Re: [PATCH v4] net: rose: fix null-ptr-deref caused by rose_kill_by_neigh

From: duoming
Date: Sat Jul 02 2022 - 20:43:38 EST


Hello,

On Sat, 2 Jul 2022 12:01:08 -0700 Jakub Kicinski wrote:

> On Sat, 2 Jul 2022 15:23:57 +0800 (GMT+08:00) duoming@xxxxxxxxxx wrote:
> > > On Wed, 29 Jun 2022 18:49:41 +0800 Duoming Zhou wrote:
> > > > When the link layer connection is broken, the rose->neighbour is
> > > > set to null. But rose->neighbour could be used by rose_connection()
> > > > and rose_release() later, because there is no synchronization among
> > > > them. As a result, the null-ptr-deref bugs will happen.
> > > >
> > > > One of the null-ptr-deref bugs is shown below:
> > > >
> > > > (thread 1) | (thread 2)
> > > > | rose_connect
> > > > rose_kill_by_neigh | lock_sock(sk)
> > > > spin_lock_bh(&rose_list_lock) | if (!rose->neighbour)
> > > > rose->neighbour = NULL;//(1) |
> > > > | rose->neighbour->use++;//(2)
> > >
> > > > if (rose->neighbour == neigh) {
> > >
> > > Why is it okay to perform this comparison without the socket lock,
> > > if we need a socket lock to clear it? Looks like rose_kill_by_neigh()
> > > is not guaranteed to clear all the uses of a neighbor.
> >
> > I am sorry, the comparision should also be protected with socket lock.
> > The rose_kill_by_neigh() only clear the neighbor that is passed as
> > parameter of rose_kill_by_neigh().
>
> Don't think that's possible, you'd have to drop the neigh lock every
> time.

The neighbour is cleared in two situations.
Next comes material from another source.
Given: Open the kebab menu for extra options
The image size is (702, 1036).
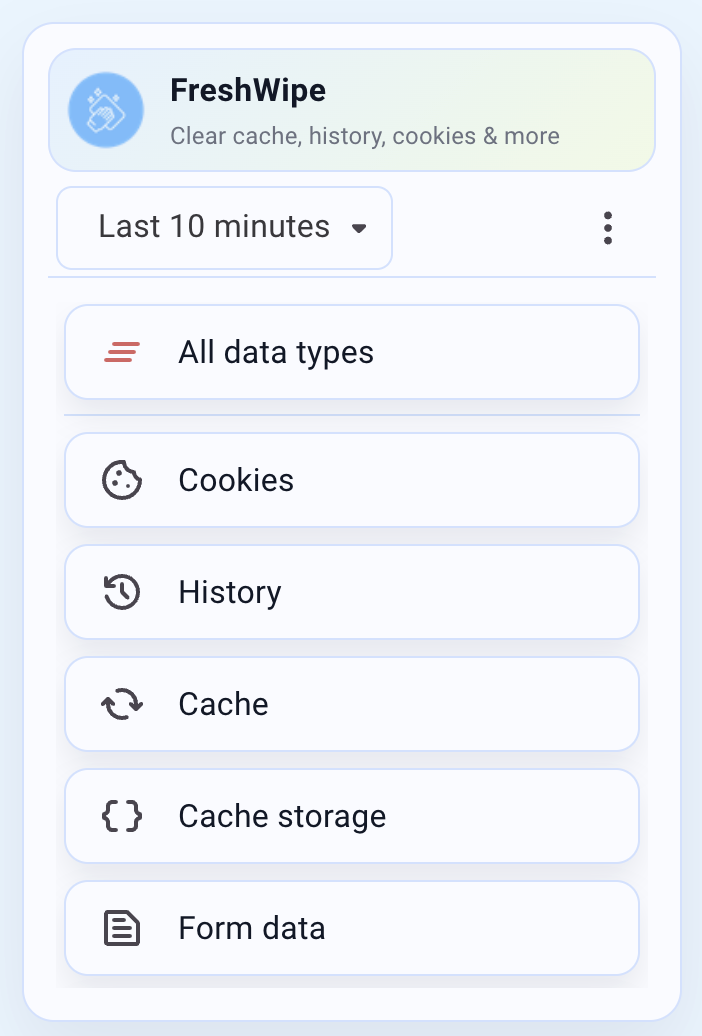Looking at the screenshot, I should pyautogui.click(x=608, y=228).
(1) When the rose device is down, the rose_link_device_down() traverses
the rose_neigh_list and uses the rose_kill_by_neigh() to clear the
neighbors of the device.

void rose_link_device_down(struct net_device *dev)
{
struct rose_neigh *rose_neigh;

for (rose_neigh = rose_neigh_list; rose_neigh != NULL; rose_neigh = rose_neigh->next) {
if (rose_neigh->dev == dev) {
rose_del_route_by_neigh(rose_neigh);
rose_kill_by_neigh(rose_neigh);
}
}
}

https://elixir.bootlin.com/linux/v5.19-rc4/source/net/rose/rose_route.c#L839

(2) When the level 2 link has timed out, the rose_link_failed() calls rose_kill_by_neigh()
to clear the rose_neigh.

https://elixir.bootlin.com/linux/v5.19-rc4/source/net/rose/rose_route.c#L813

> > > > + sock_hold(s);
> > > > + spin_unlock_bh(&rose_list_lock);
> > > > + lock_sock(s);
> > > > rose_disconnect(s, ENETUNREACH, ROSE_OUT_OF_ORDER, 0);
> > > > rose->neighbour->use--;
> > >
> > > What protects the use counter?
> >
> > The use counter is protected by socket lock.
>
> Which one, the neigh object can be shared by multiple sockets, no?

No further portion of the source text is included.